ただ僕がそれ以上彼女に関わることは躊躇われた。
少しずつ、彼女との距離が近づいているのに気づいていたから。
そして彼女の思いにも。


だけどずっと気づかないフリをしていた。



僕はただ、彼女がこれ以上悪くならないように、少しずつ本当の自分を取り戻せるように、近くもなく遠くもない場所から彼女を見守っているつもりだった。




だって、彼女はまだ子供だ。
正直、おかしいだろ?笑



だけど、ある日。
沙織がバイトに来なかった。
文句を言いつつ、遅刻もしたことがなかったのに。



僕は店長として彼女に連絡をした。
携帯の呼び出し音が鳴るたびに心臓が変な音を立てた。


彼女が出たらどうしよう?


なんて、本気で考えてた。
40近い大の大人が、、、気持ち悪いよな。



そんな僕の心配をよそに彼女は電話に出なかった。


ため息が出た。
ホッとしたのか、していないのかよく分からなかった。





『ちょっと出てくる』


『え!店長?どこに行くんですか』


『あの子が電話に出ない。
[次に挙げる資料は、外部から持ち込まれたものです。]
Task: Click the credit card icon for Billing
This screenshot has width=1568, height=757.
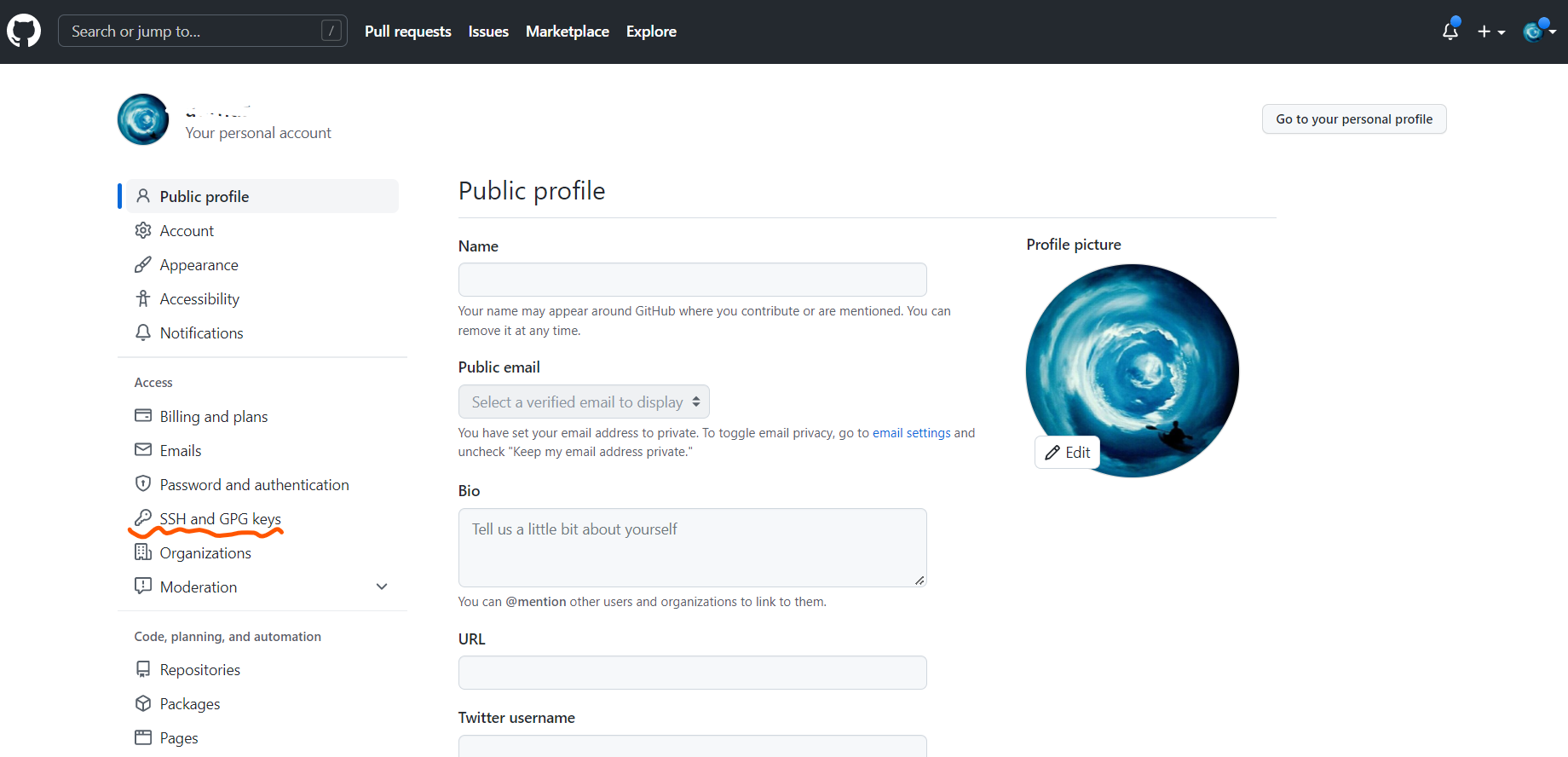Action: pyautogui.click(x=143, y=416)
ちょっとその辺見てくる』


『香田さん?そういえば無断で欠勤したりするような子じゃないのに、、、って、あ!店長!!』




どうしてだか分からなかった。
彼女が電話に出ればそれはそれで困るのに、心臓の嫌な音は止むことはなくて、気がついたら店を飛び出していた。





そして彼女を見つけた。
というよりも彼女はそこにいた。
店の裏手で1人うずくまっていた。





『香田さん?』



『、、、』



『どうしたの?』



『別に』


『別にじゃないでしょ?連絡もしないでこんな所で、
、、何で入らない、、、』



彼女の顔を見て気がついた。


『ヒドイ顔だな、、、』


思わず、口をついた。
彼女の顔がみるみる赤くなった。